## Problem
Every record that follows must be duplicated exactly, with images left out.

## Items from a dataset
- - - -
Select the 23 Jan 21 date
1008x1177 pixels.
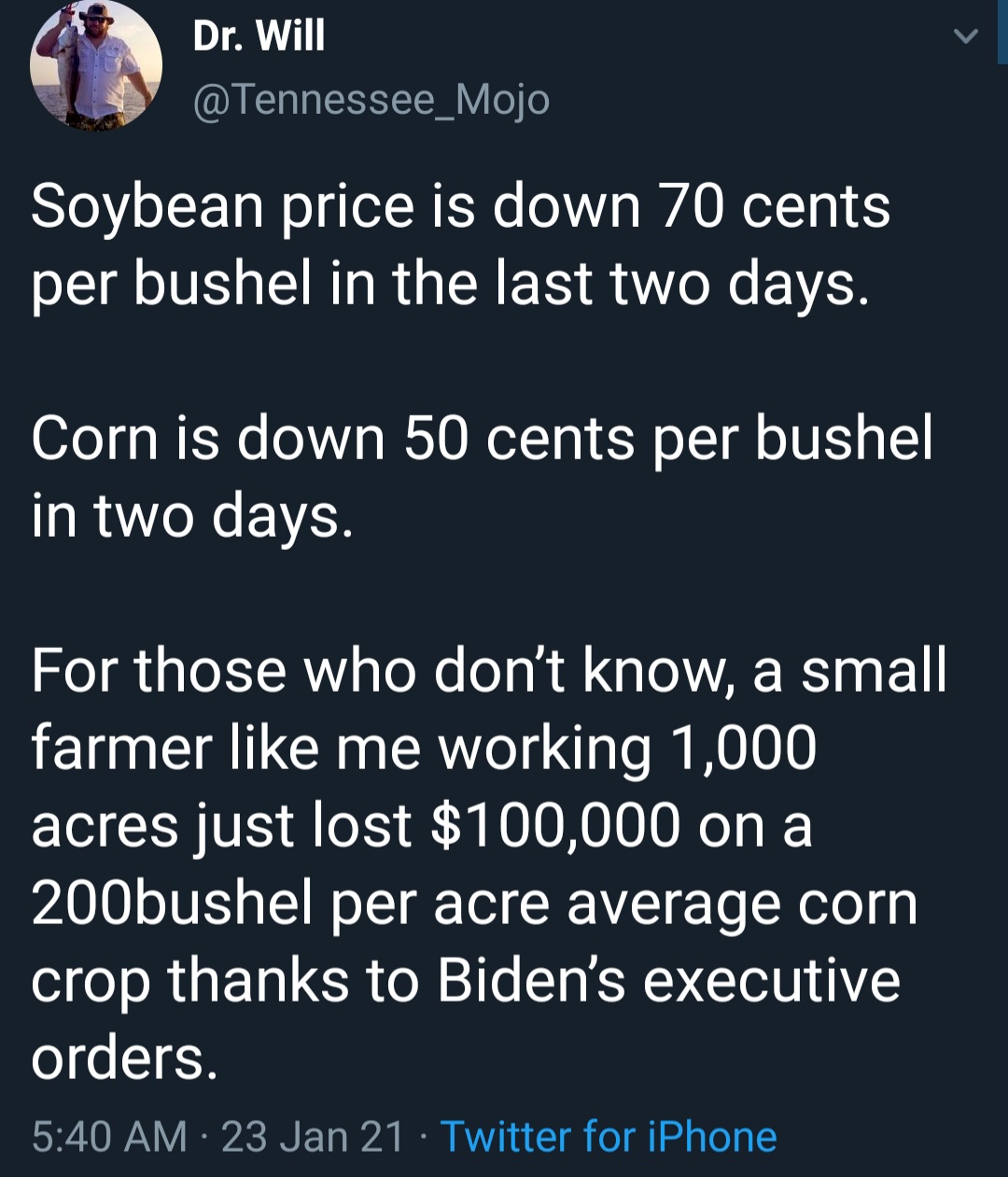pos(313,1136)
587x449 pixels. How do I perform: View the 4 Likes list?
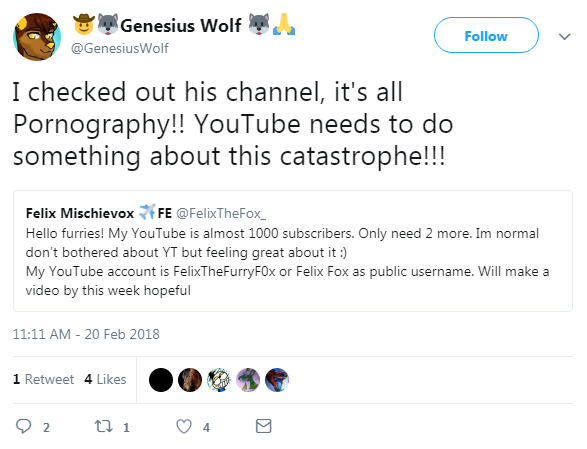(105, 379)
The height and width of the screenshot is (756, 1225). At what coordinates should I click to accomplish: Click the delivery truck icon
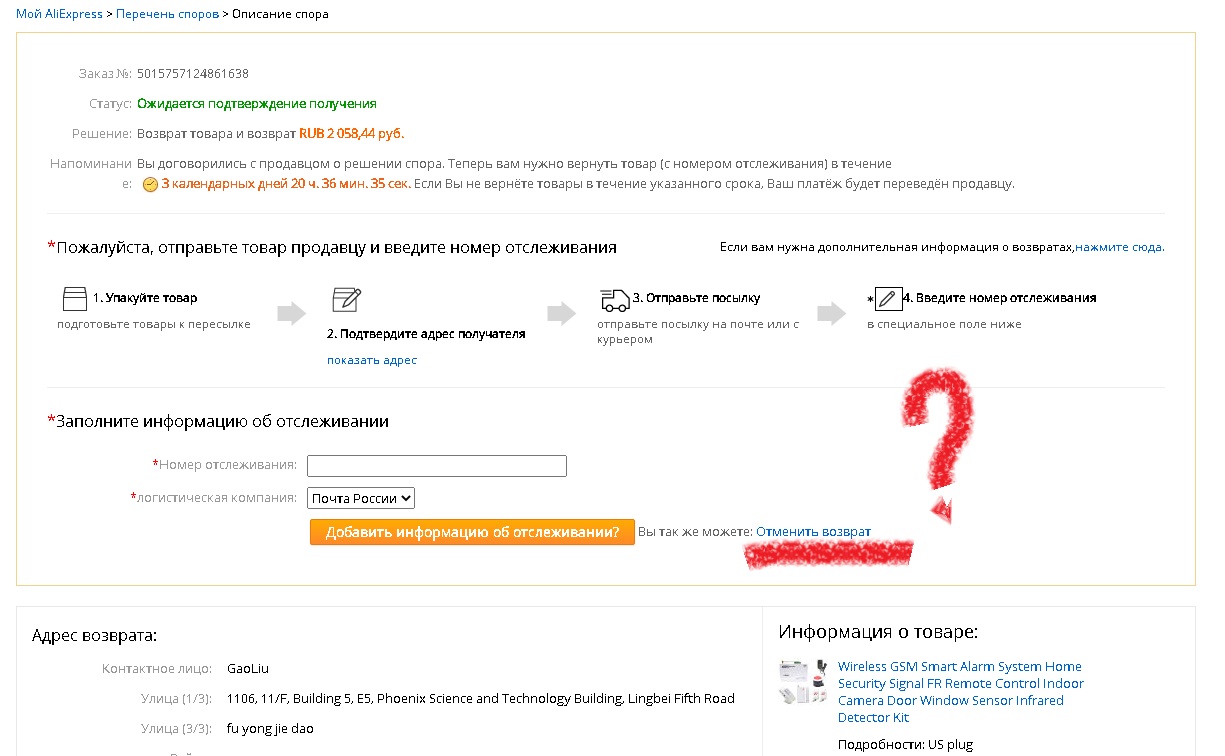[x=614, y=299]
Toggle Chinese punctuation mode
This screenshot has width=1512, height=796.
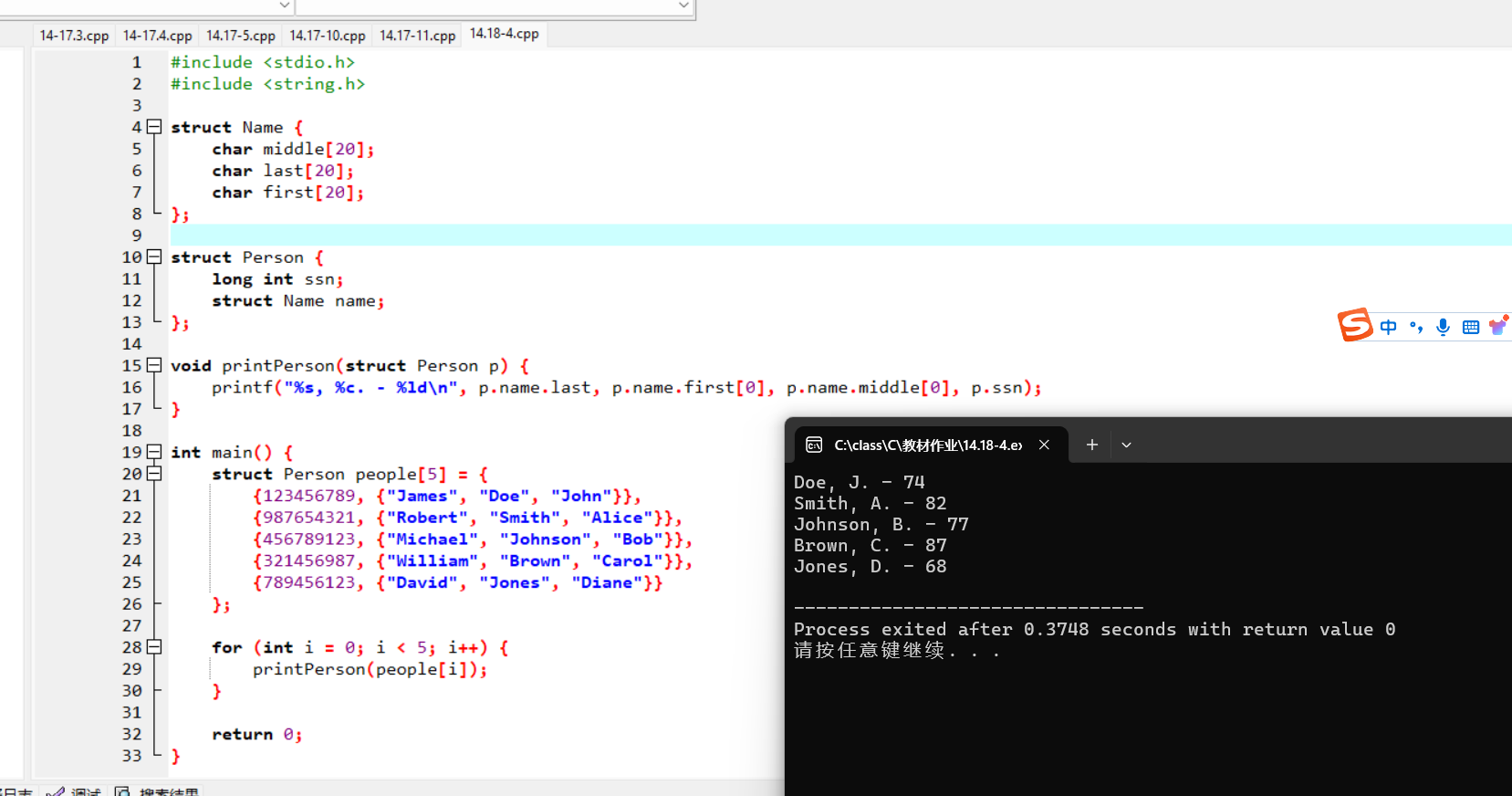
- - - -
## Solution to the problem
Select the 23 Jan 21 date
1008x1177 pixels.
pos(313,1136)
587x449 pixels. How do I perform: View the 4 Likes list?
(105, 379)
The height and width of the screenshot is (756, 1225). At what coordinates should I click to accomplish: Click the delivery truck icon
[x=614, y=299]
Toggle Chinese punctuation mode
This screenshot has width=1512, height=796.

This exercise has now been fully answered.